Ring of Kerry

The Ring of Kerry in Ireland, along the perimeter of the Iveragh Peninsula, is one of Ireland’s single most popular tourist routes. With every turn of the road, you will see spectacular coastal and mountain views. Along the Ring, visitors can stop at any number of picturesque Irish towns and villages for hiking, lodging, dining, or simply a bit of sight-seeing and exploring.

Be forewarned: the Ring of Kerry day trip should be planned carefully, as the route is very popular. On sunny summer days, the two-lane road is packed with Ring of Kerry tours, cars, bicyclists, and backpackers. Most tours start in Killarney and travel counterclockwise around the ring, so consider starting in Killorglin or traveling clockwise around the ring from Kenmare. You should allow at least one full day to explore the beauty of the ring. The Ring of Kerry day trip is a must, but many visitors are reluctant to leave after a day and their day trip slowly becomes a week-long exploration of this beautiful region.

Kenmare is a good starting point for a Ring of Kerry day trip, with lots of restaurants and accommodations. Interested tourists can learn more about the town at the Kenmare Heritage Center, which explains the town’s history. For travelers grim about the mouth, Seafari helps take to sea with its two-hour nature and seal-watching sea cruises. Their partner business, the Marine Activities Center, offers sea fishing, sailboat day trips, sailboarding, canoeing, waterskiing, and tube rides.

Other picturesque towns in the Ring of Kerry in Ireland include Sneem, a pretty village on an English-style green on the Ardsheelaun River estuary; Waterville, a great game-fishing town and home of the famed 18-hole championship golf course; and Valentia Island, with rock islands and the breathtaking Skellig Michael, which has the remains of a settlement of early Christian monks.

Cahirciveen is the gateway to the western side of the Ring of Kerry. It is also the main market town for southern Kerry, and visitors can pick up all sorts of delicious meats, cheese, produce, and drinks. Glenbeigh, northest of Cahirciveen, offers excellent hiking in the surrounding mountains, known as the Glenbeigh Horseshoe. Killorglin boats the annual Puck Fair, which is three days of merrymaking and fun during the second weekend in August.

Be sure to buy a Ring of Kerry map, as it is easy to get a bit lost along the curvy roads and many villages and towns. In addition, many Ring of Kerry maps will indicate special sights, attractions, and other information. Ring of Kerry maps can be purchased from many travel agencies, as well as local stores and gas stations in the Iveragh Peninsula.

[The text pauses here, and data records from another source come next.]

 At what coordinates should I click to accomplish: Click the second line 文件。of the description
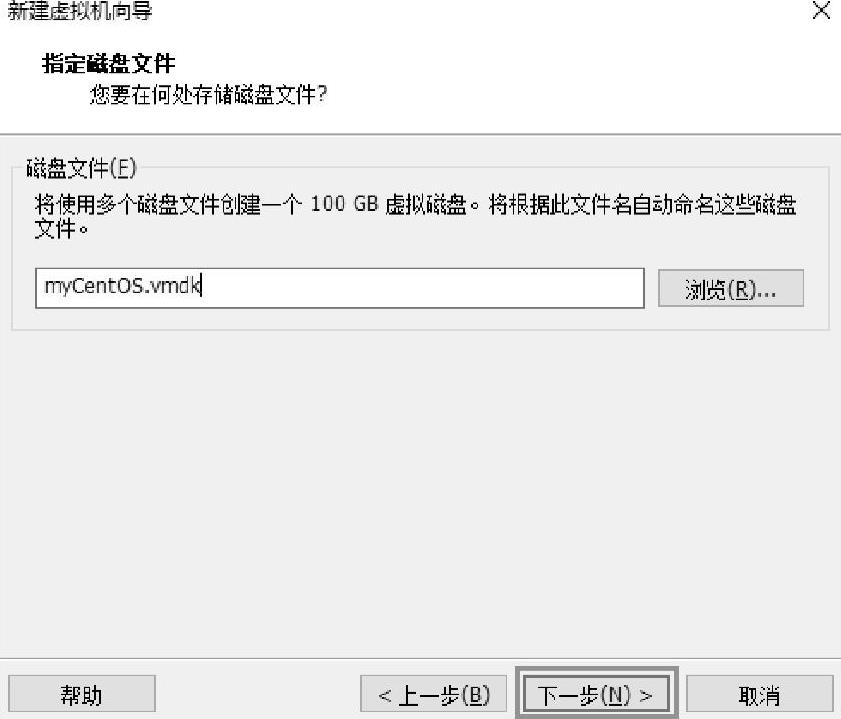(x=61, y=229)
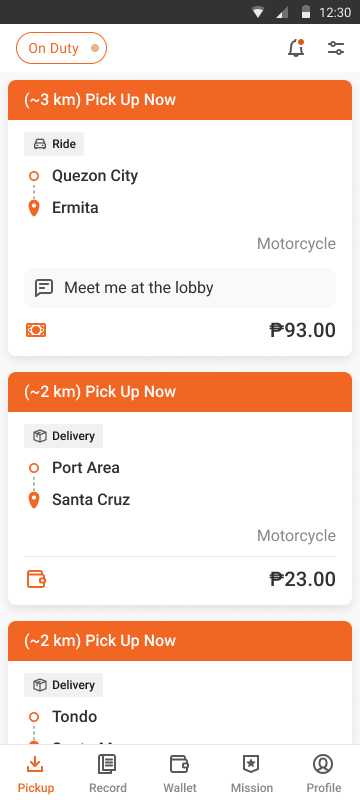Open the Profile tab
This screenshot has height=800, width=360.
323,773
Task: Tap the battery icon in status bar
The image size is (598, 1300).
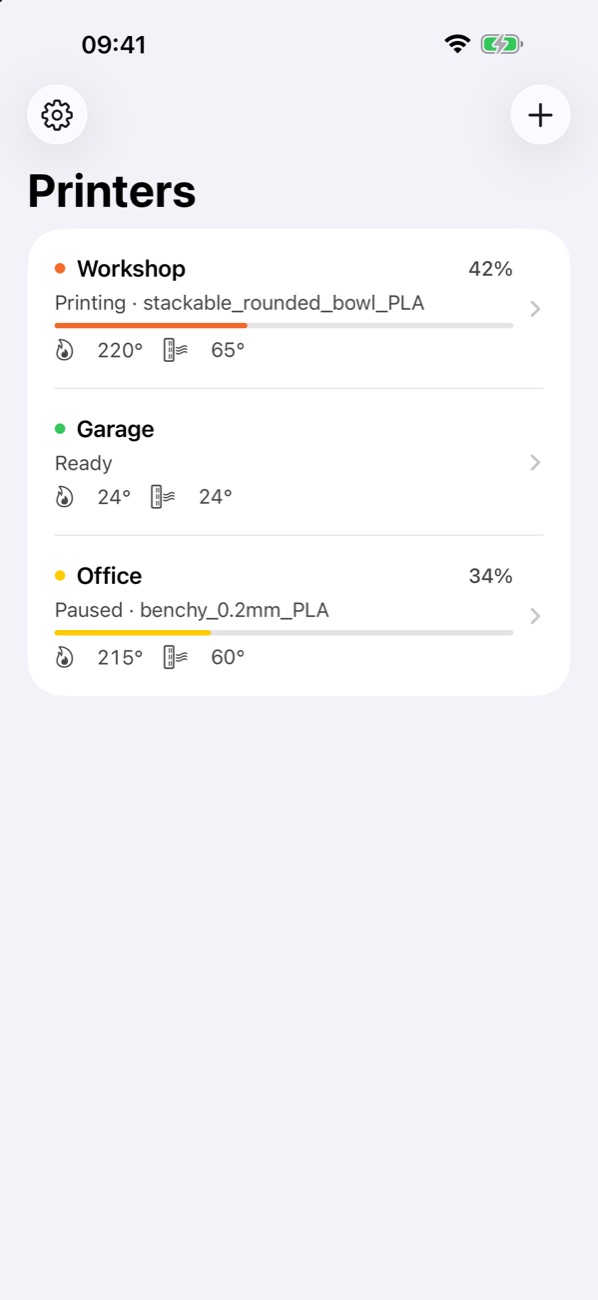Action: [x=502, y=44]
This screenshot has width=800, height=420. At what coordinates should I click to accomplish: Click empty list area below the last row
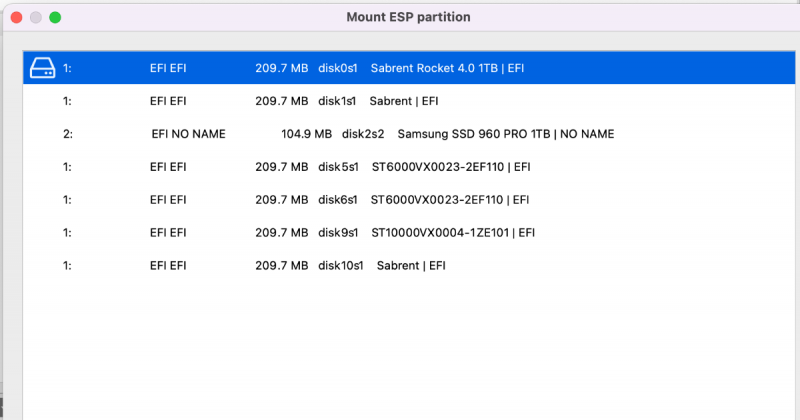coord(400,350)
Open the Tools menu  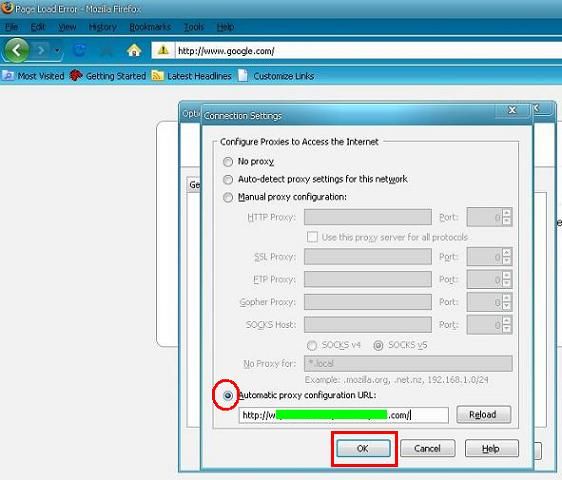coord(194,27)
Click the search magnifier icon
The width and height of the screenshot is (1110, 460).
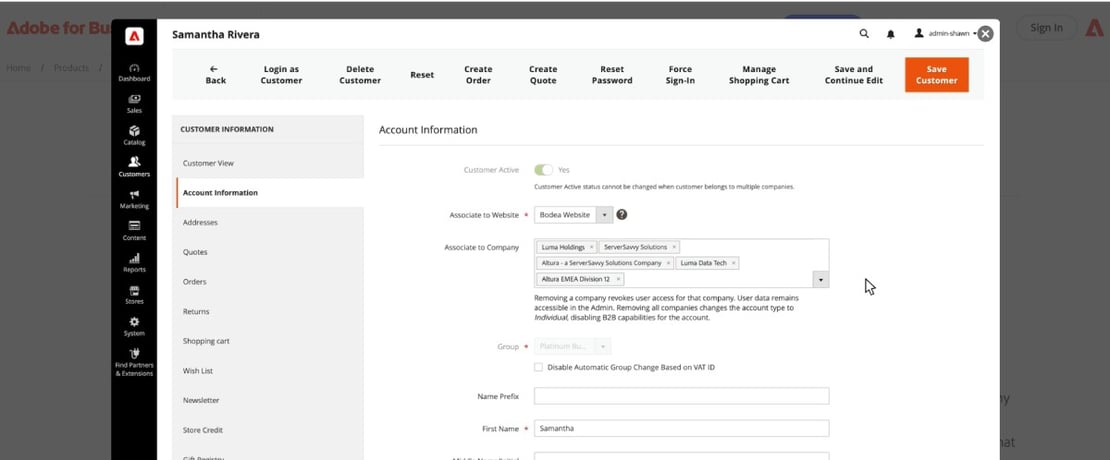click(x=864, y=33)
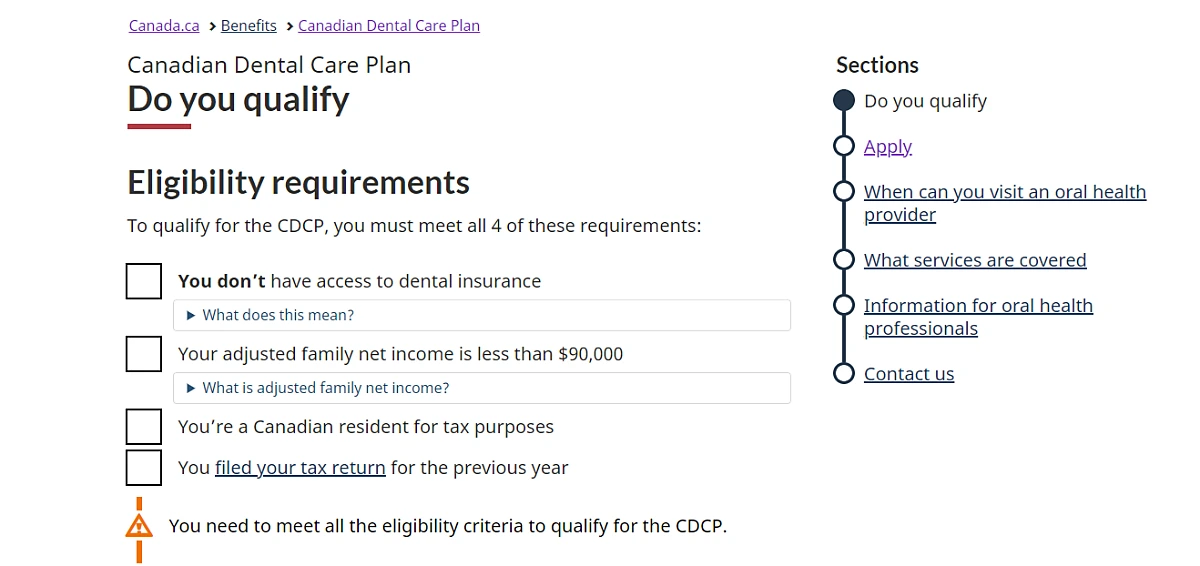Click the oral health provider step circle
The width and height of the screenshot is (1200, 566).
844,192
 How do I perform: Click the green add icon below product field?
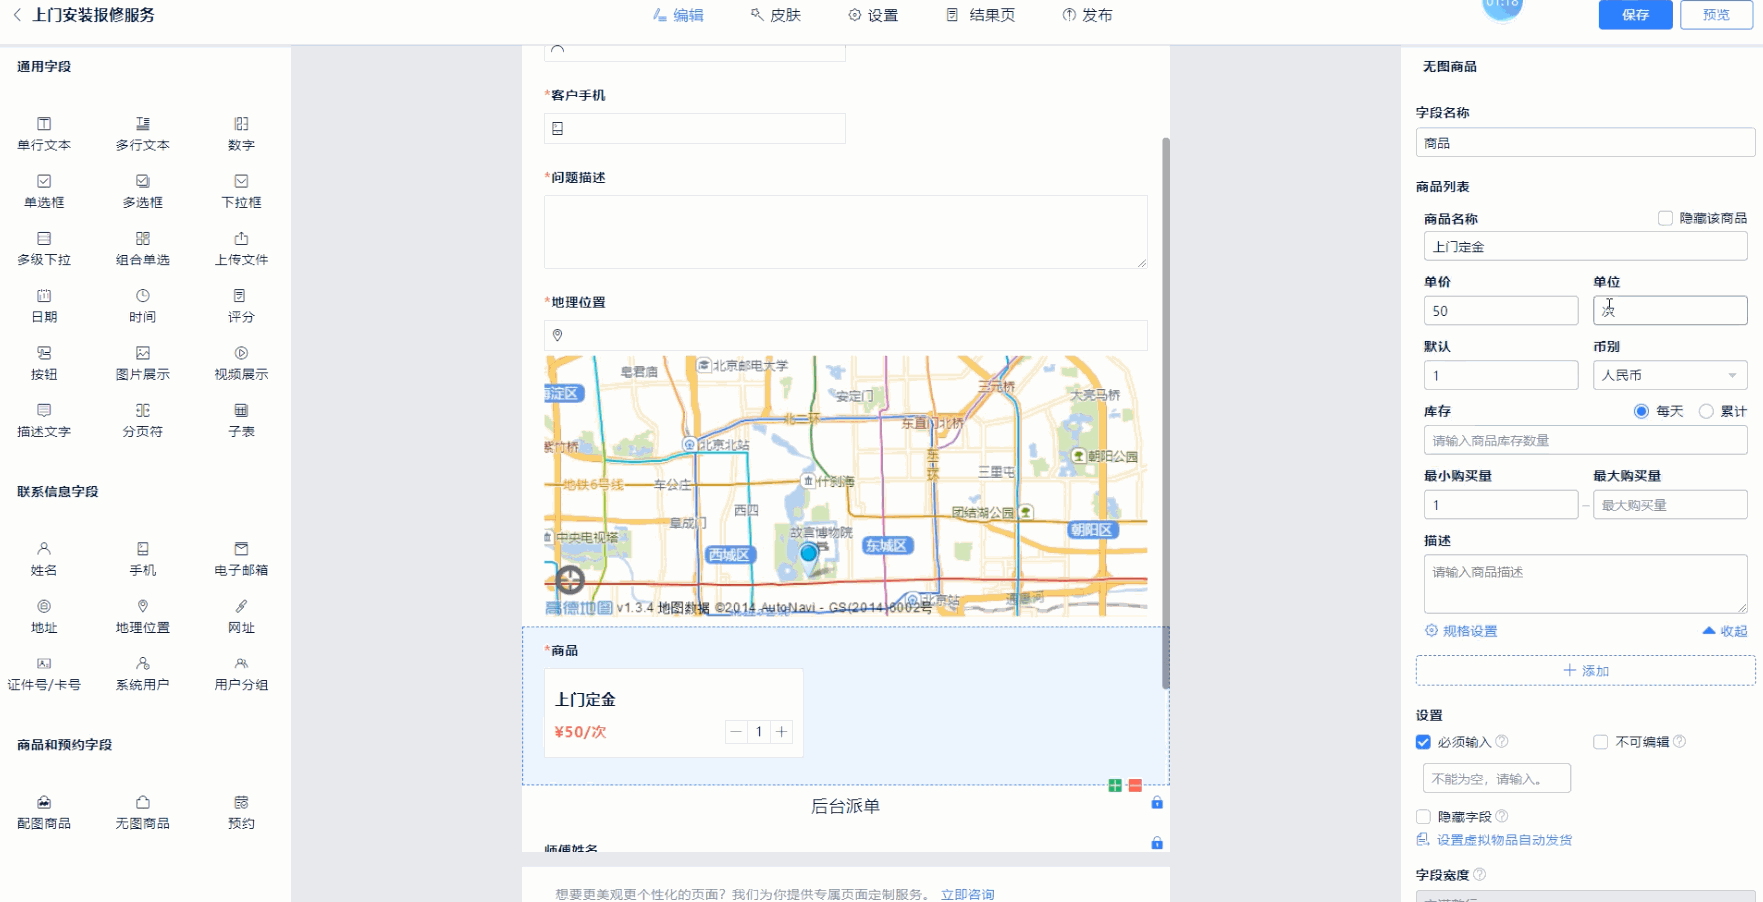coord(1114,786)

If you want to avoid the hassle of car rental and traffic, reserve a space on one of the many Ring of Kerry tours. Some tours are day-long, others one-to-two week trips. Talk to an Irish travel group or stop at an information center within the Iveragh Peninsula, and you will be supplied with a list of companies that run Ring of Kerry tours.

With glimmering ocean views, towering mountain vistas, and countless Irish towns to explore, the Ring of Kerry in Ireland is a fabulous excursion and the perfect way to escape the hustle and bustle of city life.